§ Objectives:
(1) From the reply about pupil sampling and wavefront reconstruction, extract the passage from "Sorry, I was" up to and including "max(R_norm(:)) of 0.4475.".
(2) In the reply about pupil sampling and wavefront reconstruction, what value of max(R_norm(:)) results when psf_sampling is set to 10e-6 meters?
(3) Continue the reply about pupil sampling and wavefront reconstruction from where it stops.

§ Extract provided:
————————

Sorry, I was out on vacation for a couple weeks, then I posted to
Here's that response:
The assert statement is checking that the sampling allows reconstruction of the entire wavefront. If this assertion fails, then the pupil sampling is such that you cannot reconstruct the entirety of the wavefront area. This can happen if the pixel pitch is relatively large. Assuming you don’t want to adjust the aperture diameter, you need to increase the values in R_norm.
For instance, if I set the psf_sampling to 10e-6 meters, the code from the page results in max(R_norm(:)) of 0.4475.

————————

§ Given information:
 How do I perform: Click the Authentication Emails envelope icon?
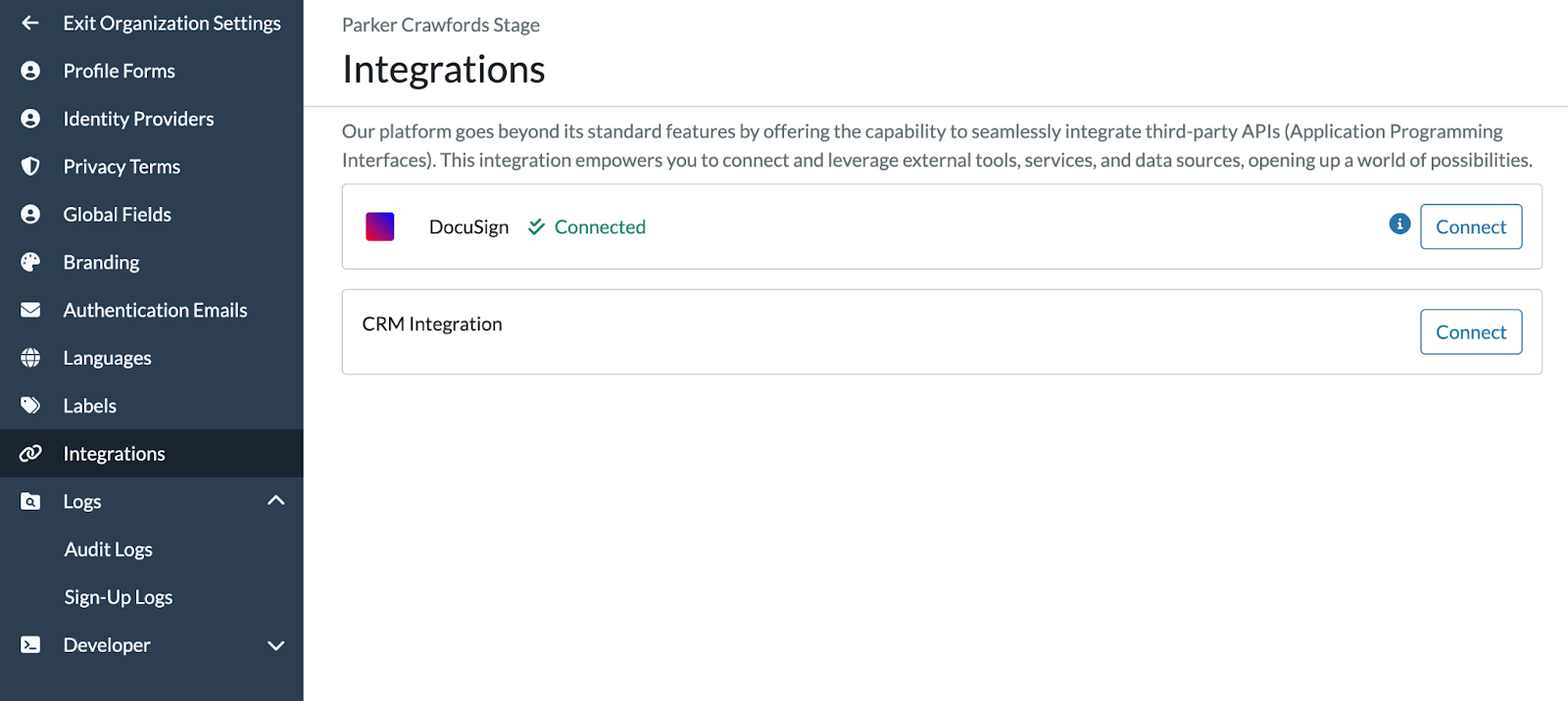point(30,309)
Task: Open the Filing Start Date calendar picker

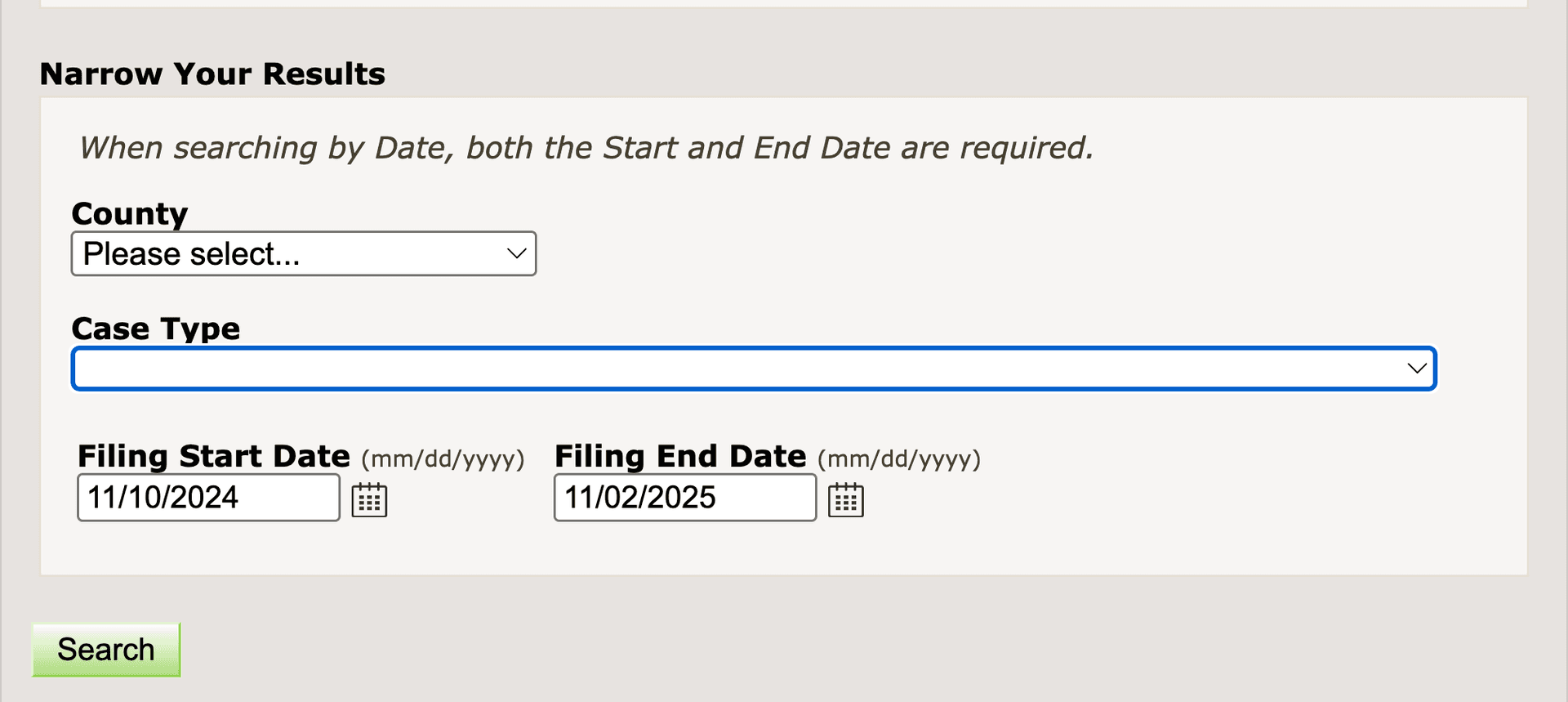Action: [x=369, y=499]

————————

§ Expected results:
(1)
Sorry, I was out on vacation for a couple weeks, then I posted to
Here's that response:
The assert statement is checking that the sampling allows reconstruction of the entire wavefront. If this assertion fails, then the pupil sampling is such that you cannot reconstruct the entirety of the wavefront area. This can happen if the pixel pitch is relatively large. Assuming you don’t want to adjust the aperture diameter, you need to increase the values in R_norm.
For instance, if I set the psf_sampling to 10e-6 meters, the code from the page results in max(R_norm(:)) of 0.4475.

(2) 0.4475

(3)
A simple fix is to calculate the PSF at a finer resolution and then bin that PSF to the desired low-resolution. So for the case where you want a PSF sampling of 10 microns, you could calculate the PSF at a sampling of 2.0 microns. Calculate the psf as shown in the script. Then do the following:
kernel = ones(5,5)/5^2;
psf_lowres_all = conv2(psf, kernel, 'same');
psf_lowres = psf_lowres_all(3:5:end,3:5:end);
In this case you’re doing convolution to spatially sum 5x5 neighborhoods of the high-resolution PSF (5 is the correct value because it’s the ratio of the desired low-resolution pixel spacing to the calculated spacing). This convolution produces 25 possible low-resolution PSFs, each at a different registration of the optical PSF to the pixel grid. In the last line I’ve selected the one in the middle. In the indexing you skip by 5 because you want to get sums of adjacent blocks (i.e., not sliding blocks). You can change the indexing to select another possible low-resolution PSF. For instance, you could also use
psf_lowres = psf_lowres_all(1:5:end,4:5:end);
to select another PSF.
You’ll notice when this is done that the wavefront calculation area is zero-padded to be larger than the specified system aperture. You can check this by plotting abs(E).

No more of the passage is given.